__Given text__.
There was a very wealthy Dartmouth alumnus in Chicago, who was of the mind that the same skills that allowed somebody to become a general in the army, or president of the United States, United States senator, or corporate president, were the same skills that gang leaders had. You just needed to be guided differently. They sent about 18 of these brothers up to the school, virtually all of them brought their pistols with them. The way that they had learned to survive and prosper, was that you just challenged people right up front. You don't shout, you find out who's in charge. I was away in Jersey City, and they kept hearing about "Wally Ford". I come on campus and these brothers in my face, "Wally Ford right? " I said, "I know I can't run and I can't fight these guys." We later became — Not later, gradually and very soon actually became good friends when they found out I didn't control anything that they wanted anyway. What was interesting is that the white students couldn't tell us apart. So they couldn't tell the Black former gang members from Suburban Blacks. We all look alike. Well this got them in trouble because early on, legend has it, that these white guys are drunk and they see these two brothers walking down fraternity row, "hey boy!" So the guy takes out a pistol and puts it in his mouth and says, "if you ever call me boy, again, I'ma blow your motherfucking brains out”, and then walks away. And they said, "well which one was it?", "We're not sure, so we better just leave them all alone. He had an afro, an army jacket. Well that's pretty much all of them!"

(Lines of data)
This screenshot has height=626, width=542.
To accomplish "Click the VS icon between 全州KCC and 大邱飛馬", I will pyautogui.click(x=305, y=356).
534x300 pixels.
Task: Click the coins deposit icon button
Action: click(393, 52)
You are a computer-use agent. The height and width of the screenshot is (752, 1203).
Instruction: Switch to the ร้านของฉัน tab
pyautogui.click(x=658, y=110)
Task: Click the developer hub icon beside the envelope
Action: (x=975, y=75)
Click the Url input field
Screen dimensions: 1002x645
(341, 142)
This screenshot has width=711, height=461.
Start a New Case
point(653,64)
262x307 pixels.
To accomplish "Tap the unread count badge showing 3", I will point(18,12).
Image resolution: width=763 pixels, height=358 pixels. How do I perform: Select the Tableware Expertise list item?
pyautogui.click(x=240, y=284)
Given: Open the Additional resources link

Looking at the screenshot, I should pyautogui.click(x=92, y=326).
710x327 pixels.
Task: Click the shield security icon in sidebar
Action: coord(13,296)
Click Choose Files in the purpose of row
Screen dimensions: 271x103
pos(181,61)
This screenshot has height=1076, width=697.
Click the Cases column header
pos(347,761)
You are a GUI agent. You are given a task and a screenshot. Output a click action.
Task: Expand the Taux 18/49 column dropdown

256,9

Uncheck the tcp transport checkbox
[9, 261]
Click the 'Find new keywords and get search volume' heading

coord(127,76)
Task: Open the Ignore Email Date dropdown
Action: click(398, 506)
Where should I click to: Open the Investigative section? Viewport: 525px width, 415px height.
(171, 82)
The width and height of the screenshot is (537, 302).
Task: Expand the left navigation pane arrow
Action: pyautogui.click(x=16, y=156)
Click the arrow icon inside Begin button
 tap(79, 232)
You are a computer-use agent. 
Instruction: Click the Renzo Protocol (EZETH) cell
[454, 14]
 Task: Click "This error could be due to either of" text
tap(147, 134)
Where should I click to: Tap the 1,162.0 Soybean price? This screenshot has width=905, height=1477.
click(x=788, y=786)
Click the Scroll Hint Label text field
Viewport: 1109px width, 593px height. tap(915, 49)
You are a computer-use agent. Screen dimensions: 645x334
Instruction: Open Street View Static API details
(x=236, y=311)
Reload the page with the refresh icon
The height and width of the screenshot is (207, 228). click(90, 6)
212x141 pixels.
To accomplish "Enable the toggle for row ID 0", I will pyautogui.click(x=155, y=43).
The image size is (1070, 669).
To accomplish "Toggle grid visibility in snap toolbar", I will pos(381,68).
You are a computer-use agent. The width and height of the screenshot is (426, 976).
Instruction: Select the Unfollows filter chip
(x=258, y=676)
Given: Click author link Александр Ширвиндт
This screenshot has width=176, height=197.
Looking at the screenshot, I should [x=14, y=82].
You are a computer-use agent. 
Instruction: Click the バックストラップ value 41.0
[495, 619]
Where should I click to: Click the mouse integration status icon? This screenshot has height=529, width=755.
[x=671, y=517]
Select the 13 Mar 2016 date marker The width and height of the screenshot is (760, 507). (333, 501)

__What to work on__.
1/ Which positions does the Dartmouth account name as calling for the same skills that gang leaders had?
2/ Do these statements agree with the Dartmouth account? For each, answer yes or no and quote the deciding words.
(a) About 18 young men were sent to the school.
(b) The narrator was in Jersey City while the newcomers kept hearing about "Wally Ford".
(c) The white students could easily tell the Black students apart.
3/ Carry the Dartmouth account on from its last sentence.

__Responses by task__.
1/
- General in the army
- President of the United States
- United States senator
- Corporate president

2/
(a) Yes: "They sent about 18 of these brothers up to the school"
(b) Yes: "I was away in Jersey City, and they kept hearing about "Wally Ford"."
(c) No: "the white students couldn't tell us apart."

3/
 

 

FORD:

[laughter]

 

 

FORD:

There were very, very few confrontations after that. Of course they knew I wasn't. So I still got singled out from time to time. But I thought it was hilarious.

 

 

 

About half of those guys actually did complete their studies and graduate and get degrees from Dartmouth.They had to do remedial reading and all this kind of stuff just to get to do college work and I have all the respect in the world for the brothers that came through with that. So we, again, continue to pursue those demands and by the spring of '69, we actually had hammered out in negotiations with the administration.

 

 

 

I learned by doing. Negotiating skills have helped me to this day. Now, there's ten things I want, but I got to get these five. If I can get these other two or three, we're doing okay. So you give away something but you keep something over here.

 

 

 

And I was 19, really kind of figuring it out at the time. We ultimately put together said demands and had to take it in front of the faculty for the faculty approval. I look back now and I had this safari jacket and all the hair in the world and a cigar. I gave this presentation, and it passed. It was done. It was done.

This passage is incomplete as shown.